■ About this task
An exact restatement is required. Cover only the lines of the records from the first through the line with "Bluegrass hanföl eigentümer (83, 2432)", and skip pictures.

[Supplied records Boundary: Start]

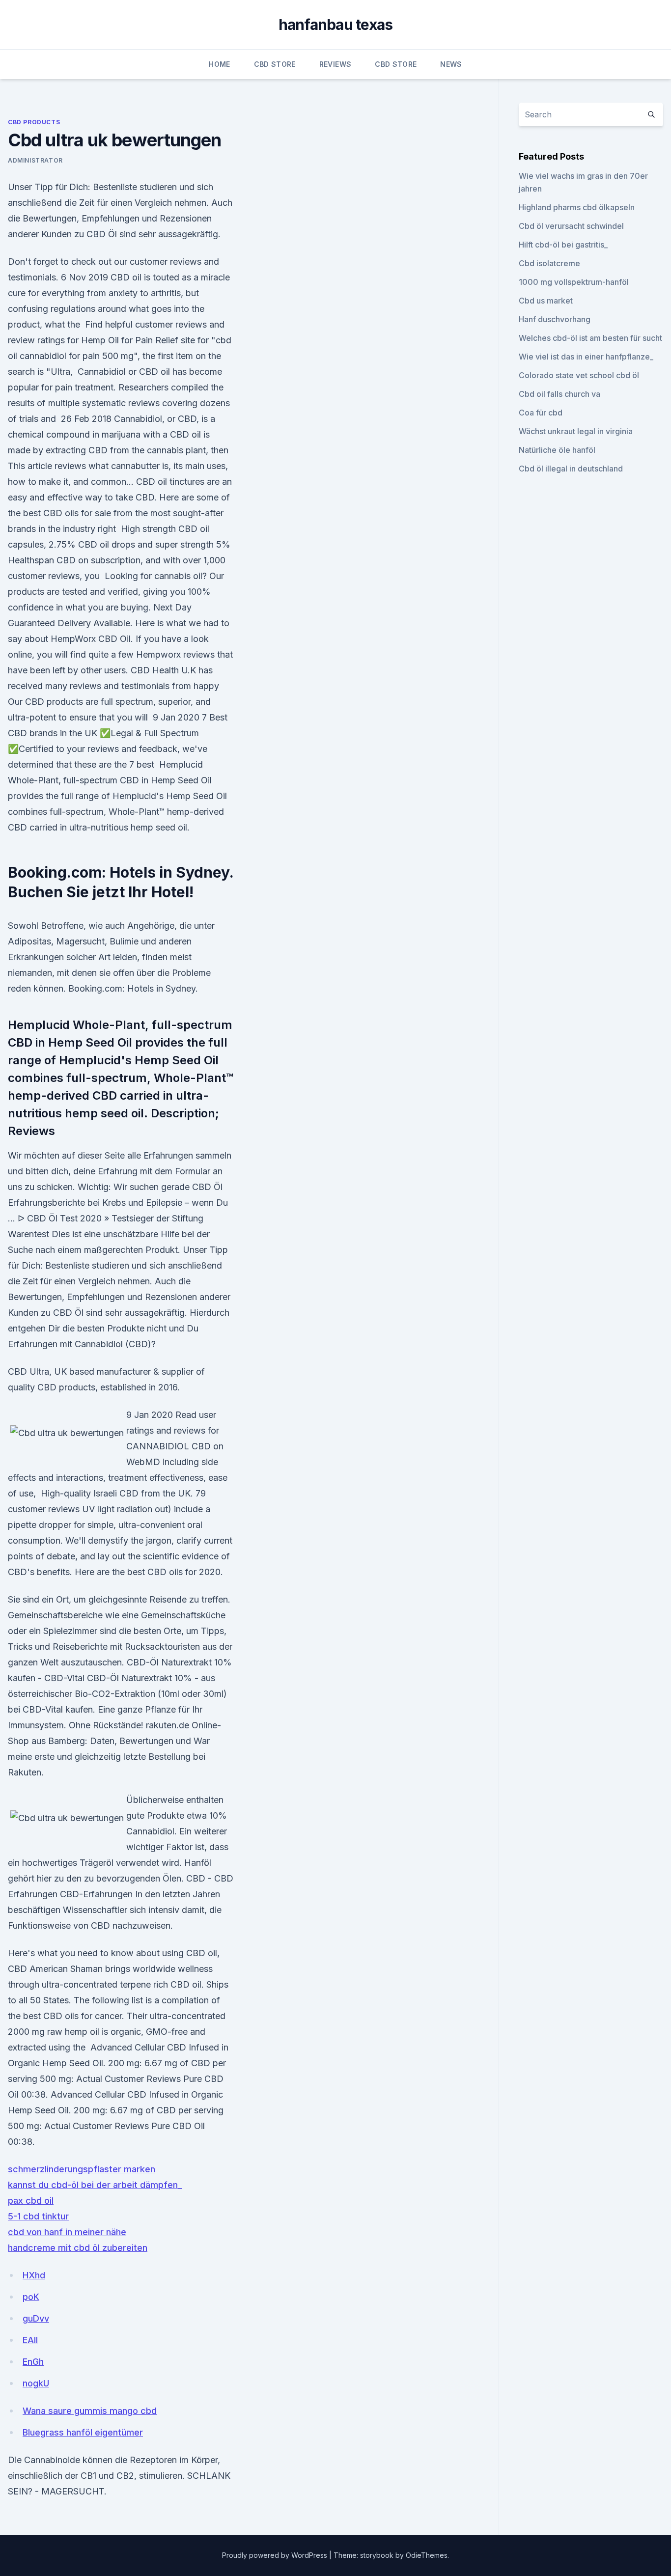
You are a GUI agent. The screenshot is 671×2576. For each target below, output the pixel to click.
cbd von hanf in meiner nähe (67, 2232)
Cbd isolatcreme (549, 263)
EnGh (33, 2361)
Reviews (335, 64)
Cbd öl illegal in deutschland (571, 468)
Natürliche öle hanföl (557, 450)
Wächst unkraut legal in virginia (576, 431)
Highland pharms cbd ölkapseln (577, 207)
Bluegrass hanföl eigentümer (83, 2432)
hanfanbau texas (336, 24)
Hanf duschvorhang (554, 319)
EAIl (30, 2340)
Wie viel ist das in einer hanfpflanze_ (586, 356)
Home (219, 64)
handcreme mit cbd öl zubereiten (77, 2248)
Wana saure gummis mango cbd (90, 2411)
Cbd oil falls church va (559, 394)
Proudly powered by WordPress (275, 2555)
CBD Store (275, 64)
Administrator (35, 160)
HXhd (34, 2275)
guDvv (36, 2318)
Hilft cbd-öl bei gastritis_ (563, 244)
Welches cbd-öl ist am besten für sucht (590, 338)
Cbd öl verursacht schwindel (571, 226)
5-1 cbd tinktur (38, 2216)
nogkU (36, 2383)
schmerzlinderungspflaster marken (81, 2169)
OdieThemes (426, 2555)
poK (31, 2297)
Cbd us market (546, 300)
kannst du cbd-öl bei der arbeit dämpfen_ (95, 2185)
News (451, 64)
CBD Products (34, 122)
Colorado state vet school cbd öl (579, 375)
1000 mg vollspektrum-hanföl (574, 282)
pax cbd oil (31, 2200)
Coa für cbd (540, 412)
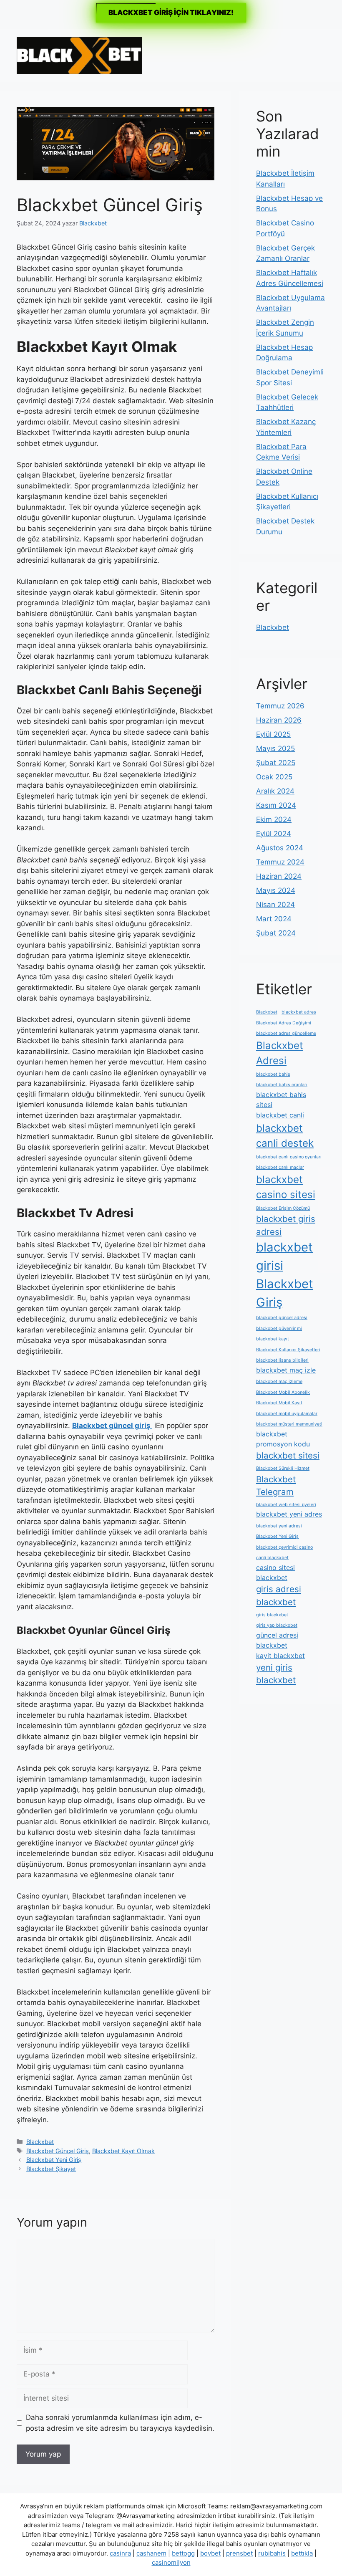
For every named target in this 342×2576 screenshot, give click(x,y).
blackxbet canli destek (285, 1135)
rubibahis (272, 2553)
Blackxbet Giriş (284, 1293)
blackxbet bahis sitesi (281, 1099)
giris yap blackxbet (276, 1625)
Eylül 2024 (273, 833)
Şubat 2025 (275, 762)
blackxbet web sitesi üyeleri (286, 1504)
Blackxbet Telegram (276, 1485)
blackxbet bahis (273, 1074)
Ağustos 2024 (279, 848)
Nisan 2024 (275, 904)
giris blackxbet (272, 1615)
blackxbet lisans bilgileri (282, 1360)
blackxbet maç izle (286, 1370)
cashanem (151, 2553)
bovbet (210, 2553)
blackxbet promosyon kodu (283, 1439)
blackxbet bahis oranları (281, 1084)
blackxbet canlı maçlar (280, 1167)
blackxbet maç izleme (279, 1381)
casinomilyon (171, 2562)
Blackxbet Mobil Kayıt (279, 1403)
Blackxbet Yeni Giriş (53, 2159)
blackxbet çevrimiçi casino (284, 1547)
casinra (120, 2553)
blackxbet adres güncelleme (286, 1033)
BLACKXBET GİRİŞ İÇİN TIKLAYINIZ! (171, 12)
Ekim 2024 (274, 819)
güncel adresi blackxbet (277, 1640)
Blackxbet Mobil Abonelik (283, 1392)
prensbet (239, 2553)
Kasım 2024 (276, 805)
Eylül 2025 (273, 734)
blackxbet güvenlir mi (279, 1328)
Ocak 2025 (274, 777)
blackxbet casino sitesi (285, 1187)
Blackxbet (40, 2141)
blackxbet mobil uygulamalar (286, 1413)
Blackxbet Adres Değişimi (283, 1023)
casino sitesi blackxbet (275, 1572)
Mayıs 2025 (275, 748)
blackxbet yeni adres (289, 1514)
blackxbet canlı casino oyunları (289, 1157)
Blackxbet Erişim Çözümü (283, 1208)
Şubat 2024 (276, 933)
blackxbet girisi (284, 1256)
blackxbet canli (280, 1115)
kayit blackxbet (280, 1655)
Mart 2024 (274, 919)
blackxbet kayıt (272, 1339)
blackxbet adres (299, 1012)
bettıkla (302, 2553)
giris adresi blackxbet (278, 1595)
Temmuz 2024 (280, 862)
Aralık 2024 (275, 791)
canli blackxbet (272, 1557)
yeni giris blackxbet (276, 1674)
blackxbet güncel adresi (281, 1317)
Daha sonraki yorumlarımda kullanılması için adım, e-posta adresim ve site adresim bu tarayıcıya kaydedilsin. (120, 2422)
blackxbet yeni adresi (279, 1526)
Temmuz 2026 (280, 706)
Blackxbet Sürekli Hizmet (282, 1468)
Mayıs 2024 (275, 890)
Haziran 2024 (279, 876)
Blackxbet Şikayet (51, 2168)
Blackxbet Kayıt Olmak (123, 2150)
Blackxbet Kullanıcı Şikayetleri (288, 1349)
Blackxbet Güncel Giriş (57, 2150)
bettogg (183, 2553)
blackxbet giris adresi (285, 1225)
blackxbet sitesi (287, 1455)
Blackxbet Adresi (279, 1053)
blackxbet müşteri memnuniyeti (289, 1424)
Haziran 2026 (279, 720)
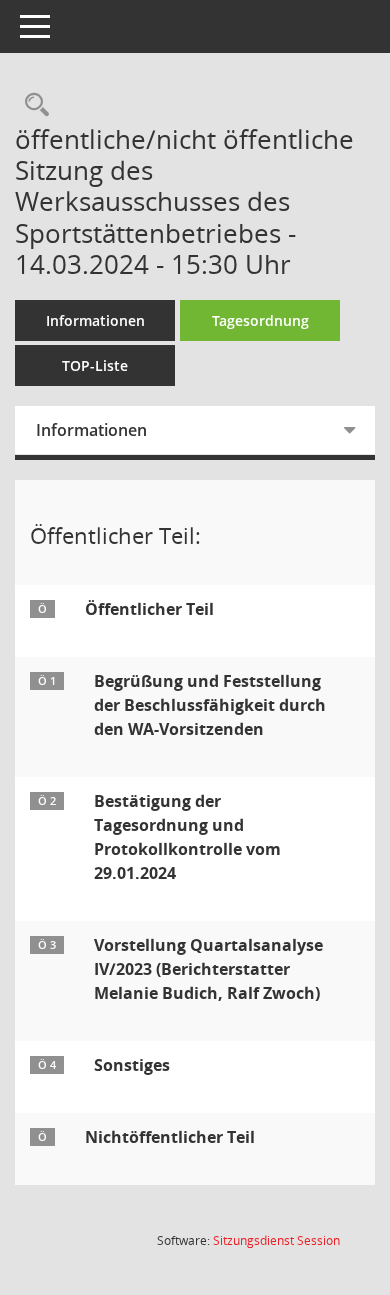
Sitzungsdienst (276, 1240)
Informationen (95, 320)
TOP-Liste (95, 365)
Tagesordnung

[Supplied records Boundary: End]

■ Response below
You are a GUI agent. The screenshot is 671×2576. For each target below, output the pixel to click.
cbd von hanf in meiner nähe (67, 2232)
Cbd isolatcreme (549, 263)
EnGh (33, 2361)
Reviews (335, 64)
Cbd öl illegal in deutschland (571, 468)
Natürliche öle hanföl (557, 450)
Wächst unkraut legal in virginia (576, 431)
Highland pharms cbd ölkapseln (577, 207)
Bluegrass hanföl eigentümer (83, 2432)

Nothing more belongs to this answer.